[Dataset entries]
######

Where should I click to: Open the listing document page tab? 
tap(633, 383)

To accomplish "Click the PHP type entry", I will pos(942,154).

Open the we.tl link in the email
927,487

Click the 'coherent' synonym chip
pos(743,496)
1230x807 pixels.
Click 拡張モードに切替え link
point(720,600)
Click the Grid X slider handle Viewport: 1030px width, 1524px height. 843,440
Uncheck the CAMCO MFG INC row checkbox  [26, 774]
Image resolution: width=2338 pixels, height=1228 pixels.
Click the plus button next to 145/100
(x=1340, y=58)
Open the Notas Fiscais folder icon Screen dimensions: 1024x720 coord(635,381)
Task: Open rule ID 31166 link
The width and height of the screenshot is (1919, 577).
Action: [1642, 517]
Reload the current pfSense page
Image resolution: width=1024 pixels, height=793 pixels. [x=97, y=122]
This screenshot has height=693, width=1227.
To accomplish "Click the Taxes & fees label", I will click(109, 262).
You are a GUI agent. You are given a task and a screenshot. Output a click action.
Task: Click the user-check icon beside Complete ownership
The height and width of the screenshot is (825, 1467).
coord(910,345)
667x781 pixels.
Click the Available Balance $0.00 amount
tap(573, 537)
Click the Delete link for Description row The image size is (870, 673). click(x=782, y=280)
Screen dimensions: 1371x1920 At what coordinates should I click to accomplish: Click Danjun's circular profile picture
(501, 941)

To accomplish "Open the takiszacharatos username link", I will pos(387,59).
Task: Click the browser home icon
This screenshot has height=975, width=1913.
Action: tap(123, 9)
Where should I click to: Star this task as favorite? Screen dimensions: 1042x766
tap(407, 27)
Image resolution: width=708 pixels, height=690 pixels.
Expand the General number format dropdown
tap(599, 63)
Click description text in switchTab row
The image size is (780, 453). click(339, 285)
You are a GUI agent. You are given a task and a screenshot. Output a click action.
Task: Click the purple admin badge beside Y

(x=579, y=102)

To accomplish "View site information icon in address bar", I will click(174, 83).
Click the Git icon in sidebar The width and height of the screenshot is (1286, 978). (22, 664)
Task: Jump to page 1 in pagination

######

Work request | Repeat every record, exactly as written.

Solution below |
Where should I click to: Open the listing document page tab? 
tap(633, 383)

To accomplish "Click the PHP type entry", I will pos(942,154).

Open the we.tl link in the email
927,487

Click the 'coherent' synonym chip
pos(743,496)
1230x807 pixels.
Click 拡張モードに切替え link
point(720,600)
Click the Grid X slider handle Viewport: 1030px width, 1524px height. 843,440
Uncheck the CAMCO MFG INC row checkbox  [26, 774]
Image resolution: width=2338 pixels, height=1228 pixels.
Click the plus button next to 145/100
(x=1340, y=58)
Open the Notas Fiscais folder icon Screen dimensions: 1024x720 coord(635,381)
Task: Open rule ID 31166 link
The width and height of the screenshot is (1919, 577).
Action: [1642, 517]
Reload the current pfSense page
Image resolution: width=1024 pixels, height=793 pixels. [x=97, y=122]
This screenshot has height=693, width=1227.
To accomplish "Click the Taxes & fees label", I will click(109, 262).
You are a GUI agent. You are given a task and a screenshot. Output a click action.
Task: Click the user-check icon beside Complete ownership
The height and width of the screenshot is (825, 1467).
coord(910,345)
667x781 pixels.
Click the Available Balance $0.00 amount
tap(573, 537)
Click the Delete link for Description row The image size is (870, 673). click(x=782, y=280)
Screen dimensions: 1371x1920 At what coordinates should I click to accomplish: Click Danjun's circular profile picture
(501, 941)

To accomplish "Open the takiszacharatos username link", I will pos(387,59).
Task: Click the browser home icon
This screenshot has height=975, width=1913.
Action: tap(123, 9)
Where should I click to: Star this task as favorite? Screen dimensions: 1042x766
tap(407, 27)
Image resolution: width=708 pixels, height=690 pixels.
Expand the General number format dropdown
tap(599, 63)
Click description text in switchTab row
The image size is (780, 453). click(339, 285)
You are a GUI agent. You are given a task and a screenshot. Output a click action.
Task: Click the purple admin badge beside Y

(x=579, y=102)

To accomplish "View site information icon in address bar", I will click(174, 83).
Click the Git icon in sidebar The width and height of the screenshot is (1286, 978). (22, 664)
Task: Jump to page 1 in pagination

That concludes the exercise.